- TASK INSTRUCTIONS:
1. According to the Super PAC article, which Florida lobbying firm is Steve Schale registered with?
2. Write out the part of the Super PAC article starting with "Rasky, Schale, and" and going on through "student loan companies.", word for word.

- EXCERPT TO READ:
From The Intercept
JOE BIDEN BEGAN the presidential campaign with a commanding lead in the polls, but questions surrounding his ability to power through the primary, along with relatively weak fundraising, has cast new doubt about his campaign.
In an effort to revive Biden's prospects, prominent supporters of the former vice president are mobilizing to establish a Super PAC, a bid that the Biden campaign appeared to endorse on Thursday, according to a report in Bloomberg. The move represents a reversal from earlier this year, when Biden rejected support from Super PACs, which can receive unlimited donations from corporations or individuals.
Though Biden has pledged not to take contributions from registered lobbyists, the prohibition appears not to apply to big-dollar organizers of his Super PAC. Among the individuals involved with the effort are several lobbyists for leading corporations and foreign governments.
Longtime Biden supporter Larry Rasky, one of the people involved with the big-money effort, is the founder of lobbying firm Rasky Partners, which is currently registered to lobby on behalf of Raytheon, Harvard Pilgrim Health Care, and the Republic of Azerbaijan, among other clients.
Steve Schale, a former Obama campaign strategist, is a registered state lobbyist with Cardenas Partners, a Florida lobbying firm founded by former Jeb Bush adviser Al Cardenas. Schale's current client list includes the Florida Hospital Association, JetBlue Airways, State Farm Insurance, Walt Disney Parks, AT&T, and the Associated Industries of Florida.
As The Intercept has reported, despite Biden's promise to reject lobbyist money, his campaign launched with a fundraiser hosted at the home of Comcast's chief lobbyist, and his political action committee has a long record of accepting lobbyist cash.
Rasky, Schale, and the Biden campaign did not respond to a request for comment. Rasky Partners lists a number of successful client campaigns on its website, touting efforts to win congressional support for banks and defense contractors. Disclosures show that the firm was previously retained for communications services to the Education Finance Council, a lobby group for student loan companies.

- INFORMATION PROVIDED:

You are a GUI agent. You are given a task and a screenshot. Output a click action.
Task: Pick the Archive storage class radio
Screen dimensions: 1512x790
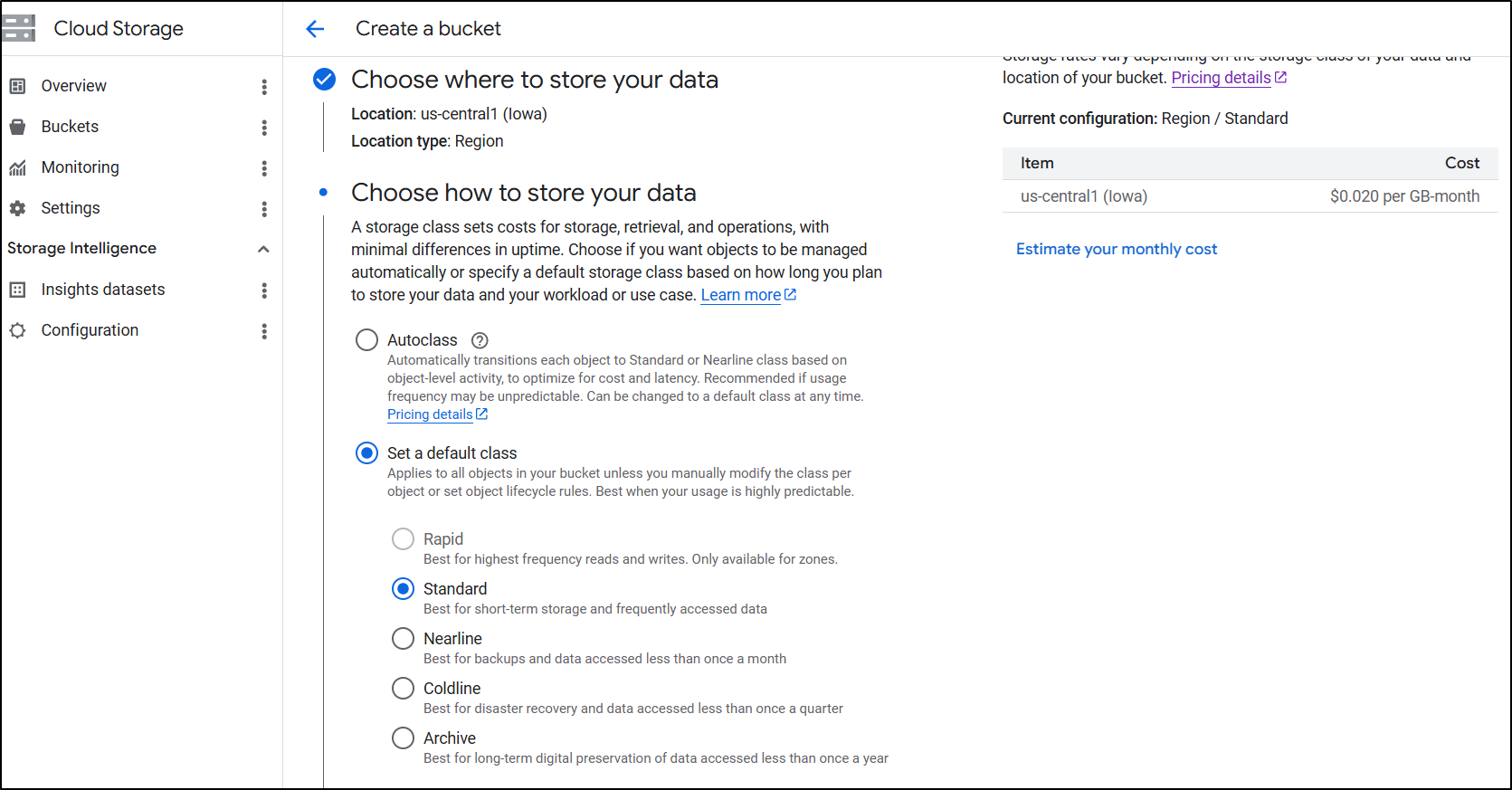point(403,738)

- RESPONSES BY TASK:
1. Cardenas Partners

2.
Rasky, Schale, and the Biden campaign did not respond to a request for comment. Rasky Partners lists a number of successful client campaigns on its website, touting efforts to win congressional support for banks and defense contractors. Disclosures show that the firm was previously retained for communications services to the Education Finance Council, a lobby group for student loan companies.